** Opening Records provided block **

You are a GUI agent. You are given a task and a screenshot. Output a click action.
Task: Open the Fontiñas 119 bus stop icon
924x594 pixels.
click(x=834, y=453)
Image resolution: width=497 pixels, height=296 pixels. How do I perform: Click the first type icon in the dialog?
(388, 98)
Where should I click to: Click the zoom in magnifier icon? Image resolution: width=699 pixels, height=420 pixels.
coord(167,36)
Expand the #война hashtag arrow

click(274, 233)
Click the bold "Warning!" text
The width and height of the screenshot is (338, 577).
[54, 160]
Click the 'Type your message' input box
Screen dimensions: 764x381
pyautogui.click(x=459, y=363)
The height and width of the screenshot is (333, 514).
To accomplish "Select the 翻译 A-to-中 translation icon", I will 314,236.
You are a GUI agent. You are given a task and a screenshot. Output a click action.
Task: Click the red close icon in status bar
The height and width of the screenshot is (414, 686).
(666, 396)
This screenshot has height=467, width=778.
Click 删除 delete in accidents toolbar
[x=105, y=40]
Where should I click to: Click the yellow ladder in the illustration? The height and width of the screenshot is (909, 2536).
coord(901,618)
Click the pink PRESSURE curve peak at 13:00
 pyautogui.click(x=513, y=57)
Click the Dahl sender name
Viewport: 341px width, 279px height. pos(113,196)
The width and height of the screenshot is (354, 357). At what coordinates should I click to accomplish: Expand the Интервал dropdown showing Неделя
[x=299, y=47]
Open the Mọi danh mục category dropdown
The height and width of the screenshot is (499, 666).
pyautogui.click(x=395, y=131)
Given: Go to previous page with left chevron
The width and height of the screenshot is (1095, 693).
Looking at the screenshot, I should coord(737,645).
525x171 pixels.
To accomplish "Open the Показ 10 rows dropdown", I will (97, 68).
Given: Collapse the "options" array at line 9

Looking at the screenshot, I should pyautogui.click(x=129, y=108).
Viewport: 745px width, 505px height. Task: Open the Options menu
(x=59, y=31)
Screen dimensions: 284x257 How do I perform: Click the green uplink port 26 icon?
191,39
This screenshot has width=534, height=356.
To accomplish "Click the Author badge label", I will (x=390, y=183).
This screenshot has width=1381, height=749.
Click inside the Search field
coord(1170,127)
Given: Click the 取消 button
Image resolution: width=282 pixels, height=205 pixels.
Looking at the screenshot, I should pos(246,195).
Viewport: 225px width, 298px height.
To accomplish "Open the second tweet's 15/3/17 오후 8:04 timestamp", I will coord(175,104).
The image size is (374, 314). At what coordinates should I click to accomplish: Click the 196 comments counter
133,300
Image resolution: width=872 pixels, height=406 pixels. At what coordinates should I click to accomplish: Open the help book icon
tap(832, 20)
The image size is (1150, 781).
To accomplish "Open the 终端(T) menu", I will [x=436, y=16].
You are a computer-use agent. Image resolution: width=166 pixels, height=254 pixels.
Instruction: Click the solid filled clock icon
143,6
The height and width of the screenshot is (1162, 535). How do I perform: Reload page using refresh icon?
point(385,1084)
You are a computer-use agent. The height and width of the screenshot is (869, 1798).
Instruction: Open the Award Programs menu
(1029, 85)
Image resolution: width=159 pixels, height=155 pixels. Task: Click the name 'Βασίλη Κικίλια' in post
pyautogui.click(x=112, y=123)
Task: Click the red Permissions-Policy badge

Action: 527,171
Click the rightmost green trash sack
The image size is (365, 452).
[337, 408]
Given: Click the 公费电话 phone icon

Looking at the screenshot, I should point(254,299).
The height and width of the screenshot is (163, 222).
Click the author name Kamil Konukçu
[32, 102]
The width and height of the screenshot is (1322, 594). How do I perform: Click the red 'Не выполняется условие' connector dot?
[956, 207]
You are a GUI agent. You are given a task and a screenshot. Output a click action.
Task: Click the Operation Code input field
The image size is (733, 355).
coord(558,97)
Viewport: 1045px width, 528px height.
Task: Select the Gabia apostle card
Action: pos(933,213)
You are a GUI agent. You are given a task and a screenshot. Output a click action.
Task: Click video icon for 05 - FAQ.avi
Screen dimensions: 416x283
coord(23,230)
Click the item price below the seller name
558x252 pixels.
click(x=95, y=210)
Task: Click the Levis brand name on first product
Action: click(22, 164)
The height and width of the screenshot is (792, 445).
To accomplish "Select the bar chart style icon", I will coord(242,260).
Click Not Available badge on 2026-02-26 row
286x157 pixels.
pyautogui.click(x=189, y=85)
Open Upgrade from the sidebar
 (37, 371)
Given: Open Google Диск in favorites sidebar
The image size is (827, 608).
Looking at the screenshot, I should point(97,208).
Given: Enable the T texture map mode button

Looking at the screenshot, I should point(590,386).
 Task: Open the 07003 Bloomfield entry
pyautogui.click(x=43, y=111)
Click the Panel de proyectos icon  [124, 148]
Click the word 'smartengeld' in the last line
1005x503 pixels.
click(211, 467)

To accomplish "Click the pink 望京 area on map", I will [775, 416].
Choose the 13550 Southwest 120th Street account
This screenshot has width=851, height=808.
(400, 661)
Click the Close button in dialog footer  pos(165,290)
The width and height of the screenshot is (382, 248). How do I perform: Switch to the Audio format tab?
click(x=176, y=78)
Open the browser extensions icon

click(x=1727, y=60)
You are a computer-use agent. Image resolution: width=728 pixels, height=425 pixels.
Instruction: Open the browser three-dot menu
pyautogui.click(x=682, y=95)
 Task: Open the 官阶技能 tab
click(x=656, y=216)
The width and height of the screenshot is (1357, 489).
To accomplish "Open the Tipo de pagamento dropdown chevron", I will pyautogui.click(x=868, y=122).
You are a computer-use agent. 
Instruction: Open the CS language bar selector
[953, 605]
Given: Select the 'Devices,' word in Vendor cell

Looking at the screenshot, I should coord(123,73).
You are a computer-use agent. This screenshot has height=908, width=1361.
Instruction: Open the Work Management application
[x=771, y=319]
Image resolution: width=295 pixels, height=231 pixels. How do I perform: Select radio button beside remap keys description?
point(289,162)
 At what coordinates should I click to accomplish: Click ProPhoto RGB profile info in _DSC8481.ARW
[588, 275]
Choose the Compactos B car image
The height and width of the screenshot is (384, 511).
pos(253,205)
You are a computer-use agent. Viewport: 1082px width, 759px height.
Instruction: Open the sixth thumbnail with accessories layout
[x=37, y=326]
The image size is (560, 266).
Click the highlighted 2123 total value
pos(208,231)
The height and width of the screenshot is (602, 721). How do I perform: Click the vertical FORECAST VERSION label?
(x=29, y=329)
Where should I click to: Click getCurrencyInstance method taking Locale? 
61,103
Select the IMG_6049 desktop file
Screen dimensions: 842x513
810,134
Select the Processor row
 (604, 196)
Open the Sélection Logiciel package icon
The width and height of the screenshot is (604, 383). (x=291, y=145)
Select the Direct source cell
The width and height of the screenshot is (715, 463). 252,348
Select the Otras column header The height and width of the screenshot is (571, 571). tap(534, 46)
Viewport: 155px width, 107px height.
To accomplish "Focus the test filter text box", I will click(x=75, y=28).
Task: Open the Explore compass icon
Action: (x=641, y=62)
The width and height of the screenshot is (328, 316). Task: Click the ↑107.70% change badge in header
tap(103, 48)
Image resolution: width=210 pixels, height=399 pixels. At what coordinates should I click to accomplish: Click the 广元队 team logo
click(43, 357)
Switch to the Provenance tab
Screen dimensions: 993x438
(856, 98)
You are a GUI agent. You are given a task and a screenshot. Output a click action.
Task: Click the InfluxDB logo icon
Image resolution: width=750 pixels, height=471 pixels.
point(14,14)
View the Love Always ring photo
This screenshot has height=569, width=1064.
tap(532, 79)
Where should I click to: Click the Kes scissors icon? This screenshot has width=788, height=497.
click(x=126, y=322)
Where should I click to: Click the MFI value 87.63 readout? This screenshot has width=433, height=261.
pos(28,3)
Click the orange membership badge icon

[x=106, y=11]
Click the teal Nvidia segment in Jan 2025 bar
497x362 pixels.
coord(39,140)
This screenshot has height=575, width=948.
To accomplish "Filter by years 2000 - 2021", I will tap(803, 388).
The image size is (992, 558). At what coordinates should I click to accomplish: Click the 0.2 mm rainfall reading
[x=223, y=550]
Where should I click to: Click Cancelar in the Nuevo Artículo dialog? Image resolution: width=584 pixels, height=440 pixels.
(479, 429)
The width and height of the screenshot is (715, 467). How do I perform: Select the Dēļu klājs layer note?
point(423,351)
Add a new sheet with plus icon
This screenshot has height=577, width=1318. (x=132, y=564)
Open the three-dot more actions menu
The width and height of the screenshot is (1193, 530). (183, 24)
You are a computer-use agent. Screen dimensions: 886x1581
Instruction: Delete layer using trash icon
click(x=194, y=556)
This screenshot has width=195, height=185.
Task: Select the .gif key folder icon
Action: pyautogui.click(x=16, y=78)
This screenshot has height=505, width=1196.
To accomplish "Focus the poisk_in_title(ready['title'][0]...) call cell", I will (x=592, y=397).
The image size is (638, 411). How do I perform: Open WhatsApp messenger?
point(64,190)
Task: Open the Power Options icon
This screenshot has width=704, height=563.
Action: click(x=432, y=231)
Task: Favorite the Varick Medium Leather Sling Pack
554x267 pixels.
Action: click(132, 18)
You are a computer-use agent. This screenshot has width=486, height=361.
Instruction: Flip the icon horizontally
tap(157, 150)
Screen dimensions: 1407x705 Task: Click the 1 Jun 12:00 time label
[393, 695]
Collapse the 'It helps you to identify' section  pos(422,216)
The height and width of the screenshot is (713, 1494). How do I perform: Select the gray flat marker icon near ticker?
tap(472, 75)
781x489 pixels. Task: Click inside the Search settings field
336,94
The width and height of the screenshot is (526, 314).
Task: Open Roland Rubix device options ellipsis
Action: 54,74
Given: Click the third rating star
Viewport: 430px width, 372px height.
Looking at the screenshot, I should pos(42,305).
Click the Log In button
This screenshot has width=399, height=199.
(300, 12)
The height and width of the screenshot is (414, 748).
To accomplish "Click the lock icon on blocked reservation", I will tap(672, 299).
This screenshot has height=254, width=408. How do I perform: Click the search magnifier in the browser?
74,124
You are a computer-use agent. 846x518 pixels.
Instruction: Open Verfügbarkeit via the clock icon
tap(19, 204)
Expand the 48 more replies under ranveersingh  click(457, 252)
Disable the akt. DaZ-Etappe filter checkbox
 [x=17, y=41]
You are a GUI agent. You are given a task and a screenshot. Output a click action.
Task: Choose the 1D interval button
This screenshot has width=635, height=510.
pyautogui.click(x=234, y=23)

** Closing Records provided block **

For the data shown above, give the number of lines where the word "computer" appears, and nothing else.

9